“Most middle-class parents can’t afford a few hundred bucks a week for private preschool,” Obama told his audience. “And for the poor children who need it the most, the lack of access to a great preschool education can have an impact on their entire lives. And we all pay a price for that.”
The president said that he remembered from his own parenting that finding good child care can be hard, and expensive.
“The size of your paycheck, though, shouldn’t determine your child’s future,” he said. “So let’s fix this. Let’s make sure none of our kids start out the race of life already a step behind.”
States would have to meet certain benchmarks to qualify for federal preschool support under Obama’s plan, which would involve meeting state-level standards, employing qualified teachers and monitoring student learning.The federal government is already in the preschool business with Head Start, a program for low-income families with children from birth to age 5. Some studies have shown that the benefits of Head Start have a “fadeout” period by around third grade.

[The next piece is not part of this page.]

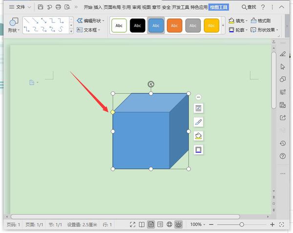
Task: Select the orange Abc shape style swatch
Action: pos(174,25)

Kenneth Dodge, director of the Duke University Center for Child and Family Policy, said research studies show that preschool has positive effects as children enter kindergarten and elementary school.
“Then the question is how long the effects last,” he said. “But that depends on the school system they’re entering.”
A conservative policy would give money that otherwise would be spent on Head Start to parents so that they could put their children in private or church-based preschools, said Lindsey Burke, an education fellow at the conservative Heritage Foundation in Washington.
“Head Start has been a 48-year-long failed experiment with government preschool, and I’m afraid we’ll see more of the same, based on the president’s proposals,” Burke said.
She said birth to age 5 was a pivotal learning period, “which is why I wouldn’t want the government involved in such a critical time. We want children with families, with parents.”
Kris Perry, executive director of the First Five Years Fund, an education advocacy group, said the quality care for disadvantaged children from birth to age 3, combined with expanded access to pre-kindergarten, was “exactly what has proven to work in early childhood education programs.”
“We know learning begins early, and it’s good common sense that you can’t start at 5 and expect children to catch up,” said Helen Blank, director of Child Care and Early Education at the National Women’s Law Center. “We’ve taken some steps, but we’ve got a long way to go to close the gap.”